◆ **PROVIDED TEXT**:
···
That's awesome Rutted, you have my support. I'm sure any of us will be happy to give you any viewpoints if you need ideas bounced around.


----------



## RuttedField (Apr 24, 2016)

I think the biggest challenge will be in trying to find 350 sheep of the breed we want. I would REALLY like Romanov, but may have to settle for Finn sheep due to availability.

Our breeding plan is pretty much to go with 350 new Romanov's. Breed them with Corriedale rams the following year to get the Romanov/Corriedale ewe traits in them, then get the size up with a Suffolk ram the third year. We want the Romanov breed more for early maturity that triples and quads.

I actually have quite a few friends down your way PACustomBaler. Not sure if you deal with anyone in the Gap, PA area, but I am really good friends with some church-goers there at a church called Peque. Great guys.


----------



## RuttedField (Apr 24, 2016)

It was the best of times, and it was the worst of times...

Our mortality rate thus far has been 0 percent!! (No lambs lost), but they have all been singles. Around here everyone blames the Ram, but we had a severe drought this year and I am wondering if that has been the reason. So far 10 lambings and only 1 set of twins.


----------



## glasswrongsize (Sep 15, 2015)

I see more triplets and twins pertaining to my ewes than the bucks. My ewes that lamb every 6-7 months have big singles (for the most part, there are some that consistently have twins every 7 months). I'm averaging 2.4 lambs per year/ewe over the whole herd and have lots of singles.

My mortality rate WAS good until last Saturday, I had only lost two since the beginning of this season. Saturday, I lost 5 of 7. I STILL don't know what caused most of them. Of a set of trips, the first was alive/healthy/nursing, the second was still born, and I had to pull the third (head back and one leg folded back). Saved the ewe, but the other lamb died too.

Got another with a uterine prolapse now (well, not NOW as I have a harness on her) that I'm not real hopeful of her survival. She is already prolapsing when laying down and just had a lamb on 08/04/16 and it appears she is too full of lambs already.

Hope your luck/skill hold out Rut!!

Mark


----------



## PaCustomBaler (Nov 29, 2010)
···
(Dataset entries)
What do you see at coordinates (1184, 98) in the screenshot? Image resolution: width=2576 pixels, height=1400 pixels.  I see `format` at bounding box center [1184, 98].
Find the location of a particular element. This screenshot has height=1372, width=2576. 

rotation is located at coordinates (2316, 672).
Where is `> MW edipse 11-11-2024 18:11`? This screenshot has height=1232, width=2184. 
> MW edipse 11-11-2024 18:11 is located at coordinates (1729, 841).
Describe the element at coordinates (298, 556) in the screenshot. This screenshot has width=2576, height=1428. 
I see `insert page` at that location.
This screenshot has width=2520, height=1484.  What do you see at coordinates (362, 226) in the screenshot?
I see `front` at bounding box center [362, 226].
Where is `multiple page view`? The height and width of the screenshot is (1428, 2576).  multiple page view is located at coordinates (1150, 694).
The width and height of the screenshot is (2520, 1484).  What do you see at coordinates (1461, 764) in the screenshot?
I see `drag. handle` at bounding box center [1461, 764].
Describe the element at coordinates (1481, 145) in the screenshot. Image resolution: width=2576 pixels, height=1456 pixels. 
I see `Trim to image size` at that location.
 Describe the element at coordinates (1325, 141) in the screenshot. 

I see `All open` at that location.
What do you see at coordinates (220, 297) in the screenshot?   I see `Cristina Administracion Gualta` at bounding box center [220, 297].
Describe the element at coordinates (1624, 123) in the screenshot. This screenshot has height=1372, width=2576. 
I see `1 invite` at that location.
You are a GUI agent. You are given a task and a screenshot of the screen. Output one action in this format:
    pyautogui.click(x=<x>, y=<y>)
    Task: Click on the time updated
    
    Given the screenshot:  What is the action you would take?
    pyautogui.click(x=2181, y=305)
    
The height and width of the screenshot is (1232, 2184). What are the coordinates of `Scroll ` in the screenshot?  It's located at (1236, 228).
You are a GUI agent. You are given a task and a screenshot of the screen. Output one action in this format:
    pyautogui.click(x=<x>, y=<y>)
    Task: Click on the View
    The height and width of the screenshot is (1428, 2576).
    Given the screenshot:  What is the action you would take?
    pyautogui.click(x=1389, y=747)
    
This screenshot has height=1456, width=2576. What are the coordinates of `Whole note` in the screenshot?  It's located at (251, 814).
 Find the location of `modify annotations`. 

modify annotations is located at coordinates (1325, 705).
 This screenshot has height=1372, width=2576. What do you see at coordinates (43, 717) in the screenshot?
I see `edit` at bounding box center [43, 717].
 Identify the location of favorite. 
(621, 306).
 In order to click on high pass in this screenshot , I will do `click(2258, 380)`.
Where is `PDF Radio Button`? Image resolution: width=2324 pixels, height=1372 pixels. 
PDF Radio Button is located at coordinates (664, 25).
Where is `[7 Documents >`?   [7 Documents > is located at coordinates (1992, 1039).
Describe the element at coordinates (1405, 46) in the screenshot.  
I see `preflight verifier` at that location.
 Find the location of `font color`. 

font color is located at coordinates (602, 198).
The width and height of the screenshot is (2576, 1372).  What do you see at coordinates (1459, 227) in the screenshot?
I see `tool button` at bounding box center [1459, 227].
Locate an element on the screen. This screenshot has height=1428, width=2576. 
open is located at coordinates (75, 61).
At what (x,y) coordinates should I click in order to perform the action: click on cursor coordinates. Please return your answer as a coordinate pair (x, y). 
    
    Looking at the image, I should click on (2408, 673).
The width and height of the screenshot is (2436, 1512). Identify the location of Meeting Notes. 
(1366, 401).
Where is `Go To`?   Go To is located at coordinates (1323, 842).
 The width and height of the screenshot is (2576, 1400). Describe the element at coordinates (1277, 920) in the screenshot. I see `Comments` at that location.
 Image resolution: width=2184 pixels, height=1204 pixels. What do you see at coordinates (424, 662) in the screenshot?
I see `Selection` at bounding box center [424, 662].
···
◆ **PROBLEM TO WORK ON**:
List every sheep breed named in the sheep-breeding thread.

◆ **EXERCISE SOLUTION**:
Romanov, Finn, Corriedale, Suffolk